* Work instructions
Rewrite the listing lines from the one containing "Given: Uncheck abweichenden LA-Faktor nutzen" through the one containing "Looking at the screenshot, I should 69,513.", inclusive, replacing "checkbox" with "check box" and leaving everything else unchanged.

* Material provided

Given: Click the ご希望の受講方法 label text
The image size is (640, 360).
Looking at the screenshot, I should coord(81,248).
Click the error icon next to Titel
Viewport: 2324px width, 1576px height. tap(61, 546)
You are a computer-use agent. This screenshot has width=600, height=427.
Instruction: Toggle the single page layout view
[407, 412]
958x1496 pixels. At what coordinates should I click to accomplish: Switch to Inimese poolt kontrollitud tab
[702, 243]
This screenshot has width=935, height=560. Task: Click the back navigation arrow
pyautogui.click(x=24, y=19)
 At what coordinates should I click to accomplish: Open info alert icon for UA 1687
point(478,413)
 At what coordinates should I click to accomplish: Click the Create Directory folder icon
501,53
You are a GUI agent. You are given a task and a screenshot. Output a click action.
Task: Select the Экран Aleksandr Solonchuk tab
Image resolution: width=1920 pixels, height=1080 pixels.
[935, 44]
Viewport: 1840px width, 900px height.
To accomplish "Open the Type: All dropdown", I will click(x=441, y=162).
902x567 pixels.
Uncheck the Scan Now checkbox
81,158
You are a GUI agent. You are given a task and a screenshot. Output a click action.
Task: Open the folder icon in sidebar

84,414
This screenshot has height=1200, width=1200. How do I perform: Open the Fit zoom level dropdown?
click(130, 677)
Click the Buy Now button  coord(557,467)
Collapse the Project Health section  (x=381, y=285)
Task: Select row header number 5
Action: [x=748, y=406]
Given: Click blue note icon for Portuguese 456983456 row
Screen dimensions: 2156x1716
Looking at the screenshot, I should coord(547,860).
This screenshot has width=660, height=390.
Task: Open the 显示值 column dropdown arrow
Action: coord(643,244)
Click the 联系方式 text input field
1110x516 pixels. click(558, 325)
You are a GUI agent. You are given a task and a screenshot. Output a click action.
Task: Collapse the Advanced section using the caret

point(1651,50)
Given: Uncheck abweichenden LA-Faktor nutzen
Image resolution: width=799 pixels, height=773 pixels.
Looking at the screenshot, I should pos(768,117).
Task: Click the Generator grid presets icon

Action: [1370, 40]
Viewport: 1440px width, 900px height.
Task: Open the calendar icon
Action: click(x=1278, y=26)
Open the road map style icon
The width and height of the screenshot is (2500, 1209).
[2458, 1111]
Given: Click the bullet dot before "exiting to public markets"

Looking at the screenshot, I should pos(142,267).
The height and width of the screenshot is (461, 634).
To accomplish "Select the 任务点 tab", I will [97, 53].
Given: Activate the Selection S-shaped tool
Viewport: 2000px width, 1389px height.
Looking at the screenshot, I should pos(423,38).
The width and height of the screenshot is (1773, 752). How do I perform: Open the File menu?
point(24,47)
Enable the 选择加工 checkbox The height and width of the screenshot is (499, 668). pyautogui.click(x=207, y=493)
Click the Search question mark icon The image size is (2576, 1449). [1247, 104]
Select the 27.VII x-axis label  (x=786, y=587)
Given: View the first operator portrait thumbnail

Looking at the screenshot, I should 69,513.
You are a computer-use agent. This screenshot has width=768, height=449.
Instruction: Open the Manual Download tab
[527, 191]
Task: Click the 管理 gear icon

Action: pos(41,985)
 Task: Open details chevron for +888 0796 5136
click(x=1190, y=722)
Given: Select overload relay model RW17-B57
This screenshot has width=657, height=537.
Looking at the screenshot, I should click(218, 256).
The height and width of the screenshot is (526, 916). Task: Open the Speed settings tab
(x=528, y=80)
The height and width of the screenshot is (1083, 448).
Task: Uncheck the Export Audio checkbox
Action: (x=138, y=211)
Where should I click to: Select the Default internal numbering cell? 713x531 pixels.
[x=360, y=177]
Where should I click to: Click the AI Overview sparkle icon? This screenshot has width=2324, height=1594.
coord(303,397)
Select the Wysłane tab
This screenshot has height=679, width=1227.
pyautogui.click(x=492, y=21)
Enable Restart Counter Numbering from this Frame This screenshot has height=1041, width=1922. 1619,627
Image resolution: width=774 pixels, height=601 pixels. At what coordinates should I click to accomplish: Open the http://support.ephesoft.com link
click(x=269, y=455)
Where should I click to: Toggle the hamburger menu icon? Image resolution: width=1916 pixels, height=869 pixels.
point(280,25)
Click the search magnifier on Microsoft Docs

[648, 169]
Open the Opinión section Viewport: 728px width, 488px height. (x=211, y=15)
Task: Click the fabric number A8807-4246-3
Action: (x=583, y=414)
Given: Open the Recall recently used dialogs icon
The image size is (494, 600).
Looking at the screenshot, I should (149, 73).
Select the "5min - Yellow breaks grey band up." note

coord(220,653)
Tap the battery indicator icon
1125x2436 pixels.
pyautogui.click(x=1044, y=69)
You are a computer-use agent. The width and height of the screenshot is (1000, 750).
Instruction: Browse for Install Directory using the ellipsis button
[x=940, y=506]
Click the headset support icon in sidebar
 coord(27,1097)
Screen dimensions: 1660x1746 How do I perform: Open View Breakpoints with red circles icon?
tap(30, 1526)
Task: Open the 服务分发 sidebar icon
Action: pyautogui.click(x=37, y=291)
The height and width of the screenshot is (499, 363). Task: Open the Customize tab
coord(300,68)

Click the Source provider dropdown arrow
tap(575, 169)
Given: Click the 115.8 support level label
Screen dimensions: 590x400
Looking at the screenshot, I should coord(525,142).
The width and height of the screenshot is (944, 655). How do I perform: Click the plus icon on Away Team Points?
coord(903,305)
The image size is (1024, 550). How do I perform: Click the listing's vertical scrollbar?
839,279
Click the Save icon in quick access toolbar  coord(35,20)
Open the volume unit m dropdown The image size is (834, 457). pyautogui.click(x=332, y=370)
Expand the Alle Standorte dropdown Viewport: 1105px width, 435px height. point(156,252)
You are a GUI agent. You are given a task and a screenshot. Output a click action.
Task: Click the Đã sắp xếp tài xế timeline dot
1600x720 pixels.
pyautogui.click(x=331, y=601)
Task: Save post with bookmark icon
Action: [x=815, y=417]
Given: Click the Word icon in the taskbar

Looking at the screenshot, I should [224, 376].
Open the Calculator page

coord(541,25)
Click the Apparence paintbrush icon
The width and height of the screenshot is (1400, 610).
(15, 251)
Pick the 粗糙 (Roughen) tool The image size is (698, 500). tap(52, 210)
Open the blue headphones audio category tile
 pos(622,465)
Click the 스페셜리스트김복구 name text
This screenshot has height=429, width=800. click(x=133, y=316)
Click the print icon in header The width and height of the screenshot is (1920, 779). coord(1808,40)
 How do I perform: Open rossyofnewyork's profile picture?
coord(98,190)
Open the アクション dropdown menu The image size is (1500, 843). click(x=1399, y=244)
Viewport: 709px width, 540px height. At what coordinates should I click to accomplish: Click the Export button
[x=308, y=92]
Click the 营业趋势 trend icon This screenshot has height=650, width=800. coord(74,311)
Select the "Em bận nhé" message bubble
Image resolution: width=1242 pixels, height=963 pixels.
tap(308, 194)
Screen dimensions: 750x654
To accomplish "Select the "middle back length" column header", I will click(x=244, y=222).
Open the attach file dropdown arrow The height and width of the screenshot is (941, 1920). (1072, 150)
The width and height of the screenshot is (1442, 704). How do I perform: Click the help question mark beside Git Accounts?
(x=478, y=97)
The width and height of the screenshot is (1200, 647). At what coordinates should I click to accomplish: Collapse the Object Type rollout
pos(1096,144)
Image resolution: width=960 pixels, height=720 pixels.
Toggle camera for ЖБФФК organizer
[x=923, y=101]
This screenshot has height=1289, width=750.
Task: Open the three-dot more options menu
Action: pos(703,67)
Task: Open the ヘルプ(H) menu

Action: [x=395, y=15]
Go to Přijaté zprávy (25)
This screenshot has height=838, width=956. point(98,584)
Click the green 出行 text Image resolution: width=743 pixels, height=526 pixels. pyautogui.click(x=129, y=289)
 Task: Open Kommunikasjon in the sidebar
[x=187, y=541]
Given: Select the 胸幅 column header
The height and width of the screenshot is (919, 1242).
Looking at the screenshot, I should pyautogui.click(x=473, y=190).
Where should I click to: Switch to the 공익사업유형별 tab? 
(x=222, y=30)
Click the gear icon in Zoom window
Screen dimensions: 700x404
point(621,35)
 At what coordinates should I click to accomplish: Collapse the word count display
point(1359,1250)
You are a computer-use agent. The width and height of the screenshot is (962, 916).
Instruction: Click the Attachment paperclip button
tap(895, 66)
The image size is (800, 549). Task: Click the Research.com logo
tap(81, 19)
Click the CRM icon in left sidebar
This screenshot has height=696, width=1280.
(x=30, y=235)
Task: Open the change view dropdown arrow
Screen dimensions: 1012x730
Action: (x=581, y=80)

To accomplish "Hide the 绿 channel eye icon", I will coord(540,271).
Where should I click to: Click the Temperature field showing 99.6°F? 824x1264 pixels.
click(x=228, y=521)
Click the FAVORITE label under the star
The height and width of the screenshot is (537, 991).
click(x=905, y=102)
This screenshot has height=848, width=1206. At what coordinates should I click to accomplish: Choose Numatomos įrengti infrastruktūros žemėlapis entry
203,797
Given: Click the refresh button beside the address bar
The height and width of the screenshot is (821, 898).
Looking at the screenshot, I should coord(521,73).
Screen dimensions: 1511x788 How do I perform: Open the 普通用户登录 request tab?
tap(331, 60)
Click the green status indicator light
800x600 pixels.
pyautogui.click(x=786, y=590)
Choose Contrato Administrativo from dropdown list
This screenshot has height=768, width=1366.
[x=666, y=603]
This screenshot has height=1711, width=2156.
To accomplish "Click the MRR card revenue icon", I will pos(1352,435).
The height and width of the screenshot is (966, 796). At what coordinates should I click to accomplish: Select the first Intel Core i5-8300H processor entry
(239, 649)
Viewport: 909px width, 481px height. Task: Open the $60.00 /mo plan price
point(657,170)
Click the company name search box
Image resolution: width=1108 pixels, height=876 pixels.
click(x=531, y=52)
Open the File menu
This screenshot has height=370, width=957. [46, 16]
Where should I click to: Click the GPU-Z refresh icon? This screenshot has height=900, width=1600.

* The completed task
Given: Uncheck abweichenden LA-Faktor nutzen
Image resolution: width=799 pixels, height=773 pixels.
Looking at the screenshot, I should pos(768,117).
Task: Click the Generator grid presets icon

Action: [1370, 40]
Viewport: 1440px width, 900px height.
Task: Open the calendar icon
Action: click(x=1278, y=26)
Open the road map style icon
The width and height of the screenshot is (2500, 1209).
[2458, 1111]
Given: Click the bullet dot before "exiting to public markets"

Looking at the screenshot, I should pos(142,267).
The height and width of the screenshot is (461, 634).
To accomplish "Select the 任务点 tab", I will [97, 53].
Given: Activate the Selection S-shaped tool
Viewport: 2000px width, 1389px height.
Looking at the screenshot, I should pos(423,38).
The width and height of the screenshot is (1773, 752). How do I perform: Open the File menu?
point(24,47)
Enable the 选择加工 check box The height and width of the screenshot is (499, 668). pyautogui.click(x=207, y=493)
Click the Search question mark icon The image size is (2576, 1449). [1247, 104]
Select the 27.VII x-axis label  (x=786, y=587)
Given: View the first operator portrait thumbnail

Looking at the screenshot, I should 69,513.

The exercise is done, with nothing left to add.